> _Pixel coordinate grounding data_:
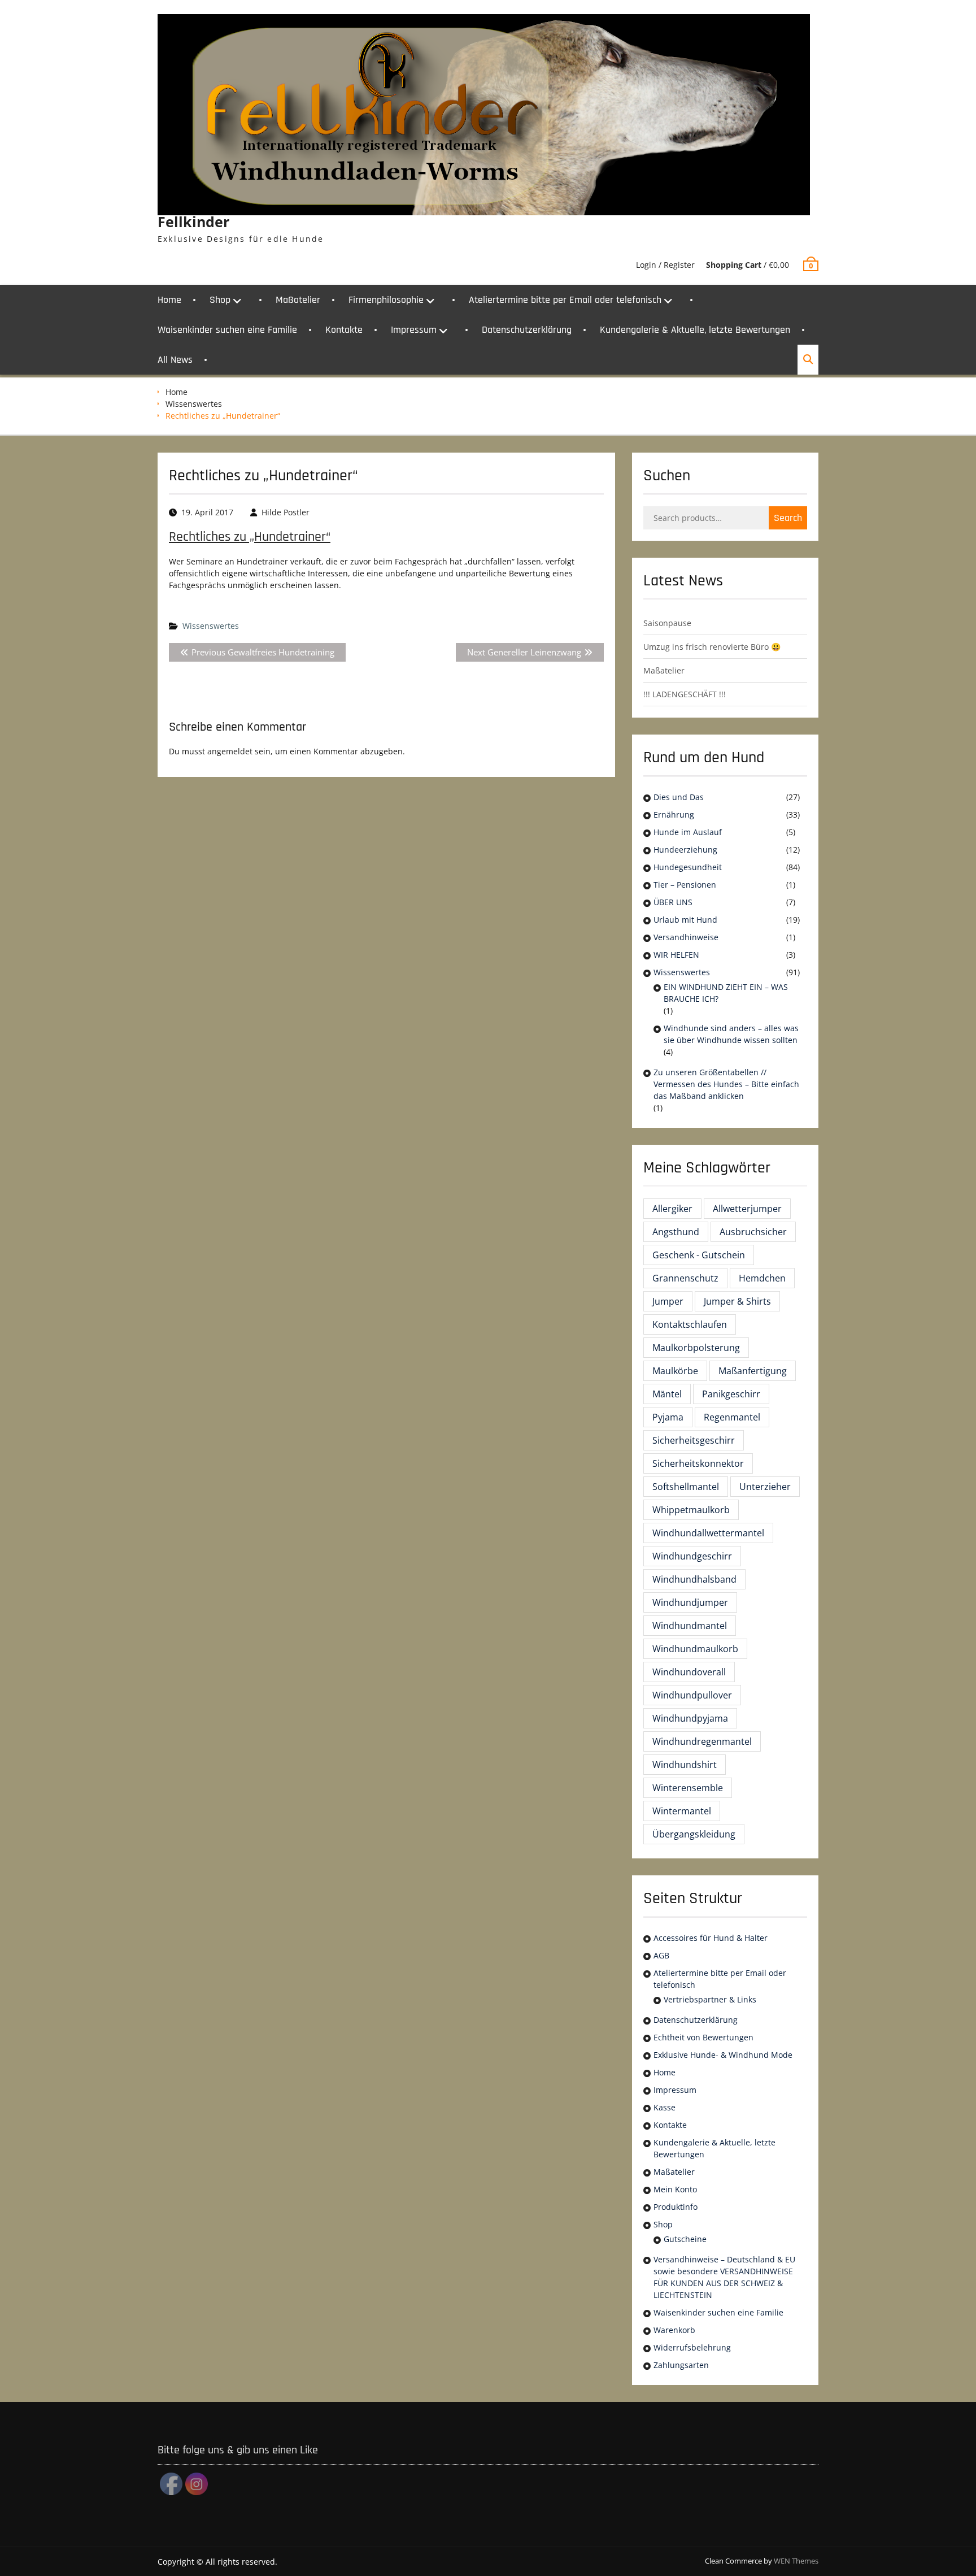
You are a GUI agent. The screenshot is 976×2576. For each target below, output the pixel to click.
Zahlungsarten (681, 2365)
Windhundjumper (690, 1602)
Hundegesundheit (687, 867)
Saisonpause (667, 623)
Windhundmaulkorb (695, 1649)
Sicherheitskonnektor (698, 1463)
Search (788, 517)
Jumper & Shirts (737, 1301)
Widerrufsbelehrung (692, 2347)
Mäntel (667, 1394)
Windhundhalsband (694, 1579)
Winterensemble (687, 1788)
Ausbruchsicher (753, 1232)
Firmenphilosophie (386, 299)
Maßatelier (298, 299)
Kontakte (344, 329)
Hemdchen (762, 1278)
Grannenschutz (685, 1278)
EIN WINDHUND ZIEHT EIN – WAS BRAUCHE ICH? (726, 992)
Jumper (667, 1301)
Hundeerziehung (685, 849)
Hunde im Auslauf (687, 832)
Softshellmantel (685, 1486)
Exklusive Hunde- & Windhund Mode (722, 2054)
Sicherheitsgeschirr (693, 1440)
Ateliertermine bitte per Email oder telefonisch (565, 299)
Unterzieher (765, 1486)
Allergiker (672, 1208)
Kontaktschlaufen (689, 1324)
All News (175, 359)
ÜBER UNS (672, 902)
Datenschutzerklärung (527, 329)
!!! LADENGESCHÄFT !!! (684, 694)
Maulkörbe (675, 1371)
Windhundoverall (689, 1672)
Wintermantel (681, 1811)
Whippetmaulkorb (691, 1510)
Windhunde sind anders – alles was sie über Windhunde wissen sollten (731, 1034)
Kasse (664, 2107)
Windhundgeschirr (692, 1556)
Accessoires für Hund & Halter (710, 1937)
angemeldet (229, 751)
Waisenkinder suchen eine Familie (227, 329)
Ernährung (673, 814)
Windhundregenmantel (702, 1741)
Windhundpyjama (690, 1718)
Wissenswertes (193, 403)
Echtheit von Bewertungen (703, 2037)
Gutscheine (685, 2239)
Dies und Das (678, 797)
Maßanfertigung (752, 1371)
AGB (661, 1955)
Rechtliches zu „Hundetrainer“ (249, 536)
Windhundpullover (692, 1695)
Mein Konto (675, 2189)
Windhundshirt (684, 1764)
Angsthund (675, 1232)
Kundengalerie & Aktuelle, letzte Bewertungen (695, 329)
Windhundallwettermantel (708, 1533)
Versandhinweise (685, 937)
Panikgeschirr (731, 1394)
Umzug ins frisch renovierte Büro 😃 (712, 646)
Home (169, 299)
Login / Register (665, 264)
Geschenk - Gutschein (698, 1255)
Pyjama (667, 1417)
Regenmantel (732, 1417)
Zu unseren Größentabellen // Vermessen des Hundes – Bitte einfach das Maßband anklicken (726, 1084)
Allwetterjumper (747, 1208)
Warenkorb (674, 2330)
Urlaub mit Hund (685, 919)
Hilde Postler (286, 512)
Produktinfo (675, 2206)
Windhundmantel (689, 1625)
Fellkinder (193, 221)
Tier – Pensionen (684, 884)
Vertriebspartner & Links (710, 1999)
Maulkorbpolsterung (696, 1347)
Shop (220, 299)
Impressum (414, 329)
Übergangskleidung (693, 1834)
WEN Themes (796, 2561)
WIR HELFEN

> _Aim of the exercise_: Would you copy every entry exactly as it stands, leaving out the pictures?

> _Reply_:
You are a GUI agent. The screenshot is 976×2576. For each target below, output the pixel to click.
Zahlungsarten (681, 2365)
Windhundjumper (690, 1602)
Hundegesundheit (687, 867)
Saisonpause (667, 623)
Windhundmaulkorb (695, 1649)
Sicherheitskonnektor (698, 1463)
Search (788, 517)
Jumper & Shirts (737, 1301)
Widerrufsbelehrung (692, 2347)
Mäntel (667, 1394)
Windhundhalsband (694, 1579)
Winterensemble (687, 1788)
Ausbruchsicher (753, 1232)
Firmenphilosophie (386, 299)
Maßatelier (298, 299)
Kontakte (344, 329)
Hemdchen (762, 1278)
Grannenschutz (685, 1278)
EIN WINDHUND ZIEHT EIN – WAS BRAUCHE ICH? (726, 992)
Jumper (667, 1301)
Hundeerziehung (685, 849)
Hunde im Auslauf (687, 832)
Softshellmantel (685, 1486)
Exklusive Hunde- & Windhund Mode (722, 2054)
Sicherheitsgeschirr (693, 1440)
Ateliertermine bitte per Email oder telefonisch (565, 299)
Unterzieher (765, 1486)
Allergiker (672, 1208)
Kontaktschlaufen (689, 1324)
All News (175, 359)
ÜBER UNS (672, 902)
Datenschutzerklärung (527, 329)
!!! LADENGESCHÄFT !!! (684, 694)
Maulkörbe (675, 1371)
Windhundoverall (689, 1672)
Wintermantel (681, 1811)
Whippetmaulkorb (691, 1510)
Windhunde sind anders – alles was sie über Windhunde wissen sollten (731, 1034)
Kasse (664, 2107)
Windhundgeschirr (692, 1556)
Accessoires für Hund & Halter (710, 1937)
angemeldet (229, 751)
Waisenkinder suchen eine Familie (227, 329)
Ernährung (673, 814)
Windhundregenmantel (702, 1741)
Windhundpyjama (690, 1718)
Wissenswertes (193, 403)
Echtheit von Bewertungen (703, 2037)
Gutscheine (685, 2239)
Dies und Das (678, 797)
Maßanfertigung (752, 1371)
AGB (661, 1955)
Rechtliches zu „Hundetrainer“ (249, 536)
Windhundpullover (692, 1695)
Mein Konto (675, 2189)
Windhundshirt (684, 1764)
Angsthund (675, 1232)
Kundengalerie & Aktuelle, letzte Bewertungen (695, 329)
Windhundallwettermantel (708, 1533)
Versandhinweise (685, 937)
Panikgeschirr (731, 1394)
Umzug ins frisch renovierte Büro 😃 (712, 646)
Home (169, 299)
Login / Register (665, 264)
Geschenk - Gutschein (698, 1255)
Pyjama (667, 1417)
Regenmantel (732, 1417)
Zu unseren Größentabellen // Vermessen des Hundes – Bitte einfach das Maßband anklicken (726, 1084)
Allwetterjumper (747, 1208)
Warenkorb (674, 2330)
Urlaub mit Hund (685, 919)
Hilde Postler (286, 512)
Produktinfo (675, 2206)
Windhundmantel (689, 1625)
Fellkinder (193, 221)
Tier – Pensionen (684, 884)
Vertriebspartner & Links (710, 1999)
Maulkorbpolsterung (696, 1347)
Shop (220, 299)
Impressum (414, 329)
Übergangskleidung (693, 1834)
WEN Themes (796, 2561)
WIR HELFEN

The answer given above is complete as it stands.